Page 37
Until she remembered: “Dash it all. I keep forgetting—Horace Vane was murdered.” At once, frustration replaced her short-lived triumph. “He might have stopped Cecil Nightingale and Walter Shrewsbury from speaking out…but the blackmailer killed him, too.”
“Yes,” Drake said with a nod. “I would dismiss everything you just said as wild conjecture, but I fear I have been indulging in some myself. And I believe I can add to what you have ascertained, and therefore make sense of the rest.” He withdrew a copy of The London Babbler from his jacket pocket.
“There is one surefire way to stop a killer from killing you.”
“How?” Beatrice demanded.
“Die before they can do it,” Drake said simply.

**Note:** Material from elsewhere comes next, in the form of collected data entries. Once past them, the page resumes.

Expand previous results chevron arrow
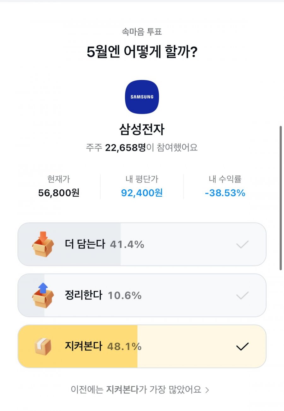Screen dimensions: 284x411 207,390
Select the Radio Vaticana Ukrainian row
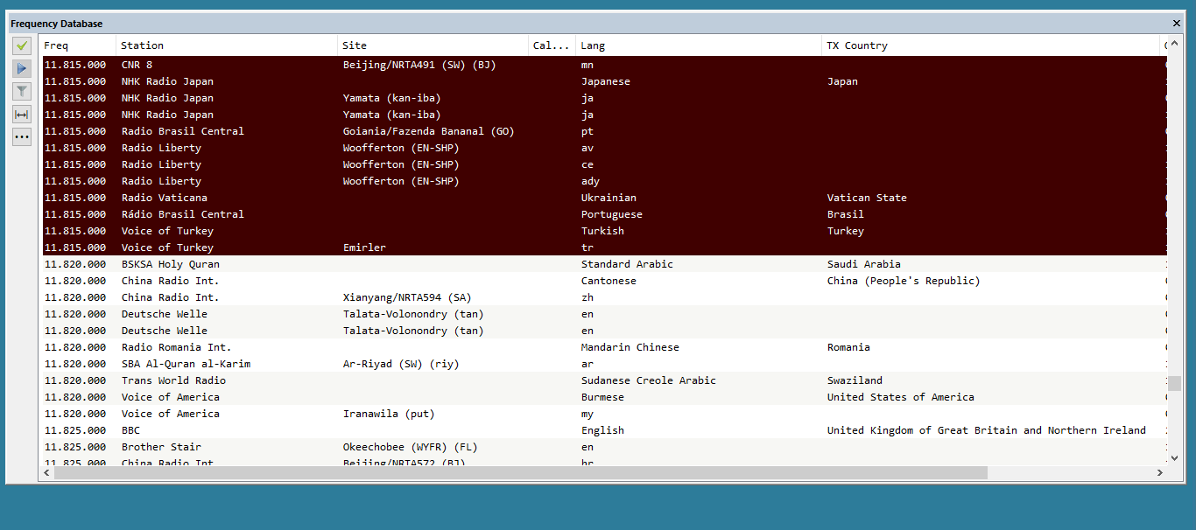The height and width of the screenshot is (530, 1196). coord(350,198)
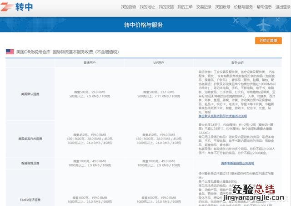Go to 我的地址 page
The height and width of the screenshot is (206, 291).
(147, 7)
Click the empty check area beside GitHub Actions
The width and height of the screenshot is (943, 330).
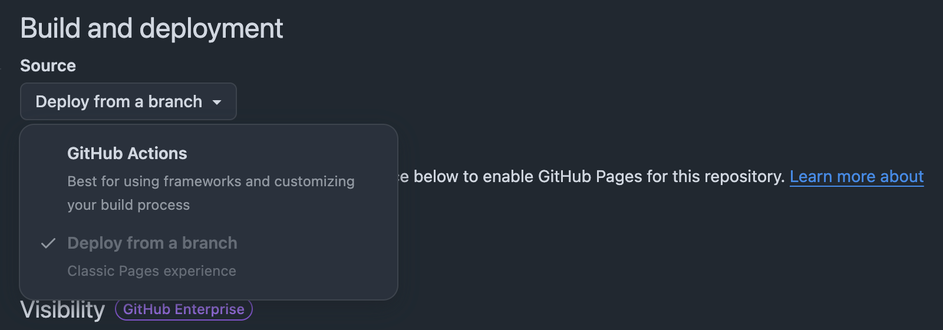(x=48, y=154)
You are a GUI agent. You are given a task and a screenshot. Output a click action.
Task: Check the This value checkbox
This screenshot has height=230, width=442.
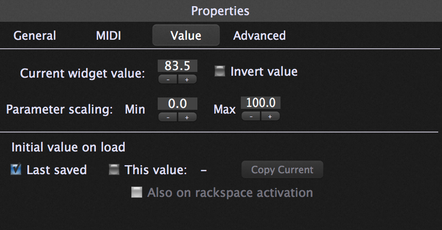point(114,169)
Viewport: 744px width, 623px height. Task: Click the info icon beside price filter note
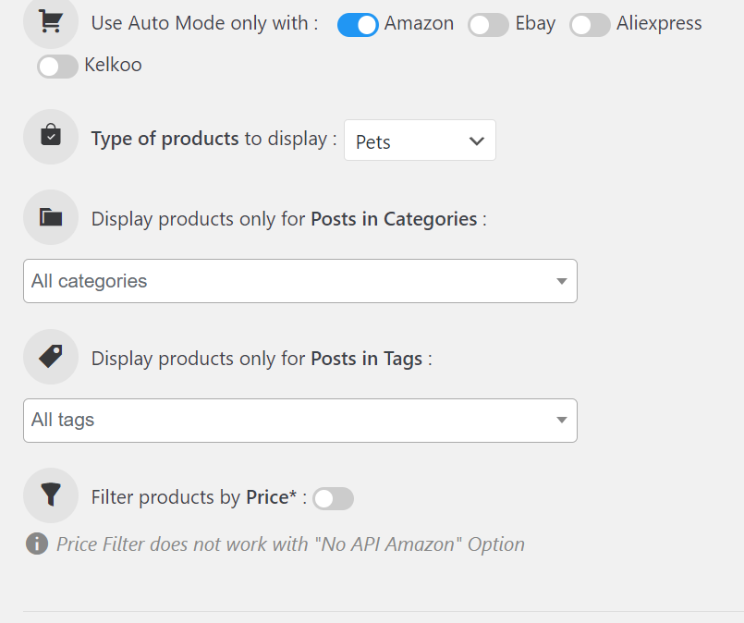pos(37,544)
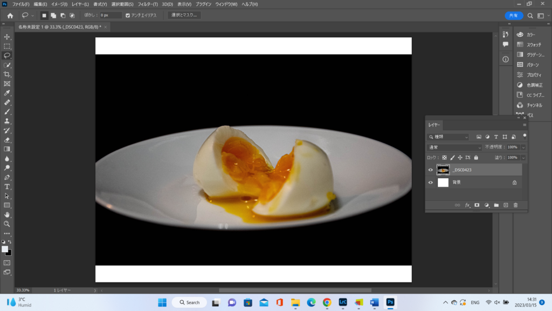Uncheck the アンチエイリアス checkbox

(x=128, y=16)
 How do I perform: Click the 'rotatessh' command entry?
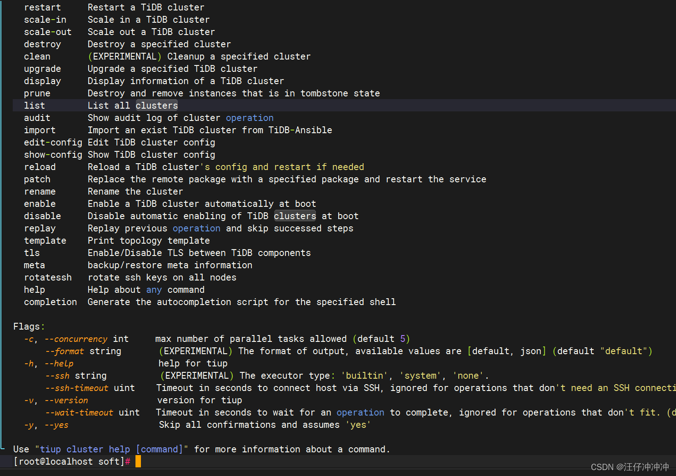[x=48, y=277]
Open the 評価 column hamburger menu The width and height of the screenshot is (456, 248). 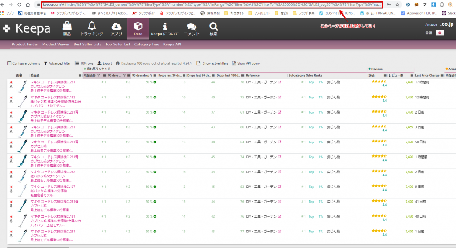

He began to unfold the paper. “I have been considering the facts: Mr. Shrewsbury and Mr. Nightingale were murdered in private spaces. Yet Mr. Vane was killed in front of a crowd at the Rose. Almost as if there was meant to be an audience for this death in particular. Then there was the matter of the battered faces. While your theory that the killer did not want to look at his victim is plausible, it feels thin.”
Beatrice began to object but then stopped herself. “That’s fair,” she allowed.
“He could have simply stabbed him from behind,” Drake continued. “So I had to consider: What if the beating was not for the sake of the killer’s emotion, but to conceal the face of the victim?”
“Conceal the face? For what purpose?” Beatrice did not follow.
“We know the identities of all the victims. Walter was identified at the scene, we knew Cecil from his handkerchief…and Horace had his wallet. Though…he did not have his most prized personal effect,” she recalled.
“The sweetbriar, encased in glass. We assumed the body was him, without real evidence!” She gasped, finally realizing: “Horace Vane faked his death!”
Drake flipped to a page in the paper he had produced. It was an old edition of the Artists’ Quarterly, Beatrice could see, and Drake turned to a page of classifieds and pointed at one. Beatrice began to read.
ACTOR WANTED for exciting and unconventional role. Must be tall, dark, handsome, and willing to alter appearance for the sake of the integrity of the work. Please send inquiries to Miss Evana Chore at The London Babbler .
“When you sent me the note explaining that Evana Chore was actually Horace Vane, I recalled this unusual ad I had seen in the paper,” he told her. “What if—”
“Mr. Vane hired a lookalike, and murdered him instead!” Beatrice cried.
“Drake—‘willing to alter appearance.’ The body we saw in the box had a moth tattoo, but when I examined it with Miss Equiano’s quizzing glass, I noted that the skin around it was puckered and raw.
I thought that perhaps Mr. Vane had tried to remove his tattoo, to save himself—but what if the hired actor had been asked to get a new tattoo for the ‘role’?
That is why it looked raw; it was recently inked! ”
Drake leaned forward and slipped his hand under the neckline of her shirt.
“Inspector!” Beatrice inhaled sharply—what was he doing ? Why now ?—but Drake’s fingers caught the chain of her silver locket. He pulled it free from under her costume and ran his fingers over the heart shape.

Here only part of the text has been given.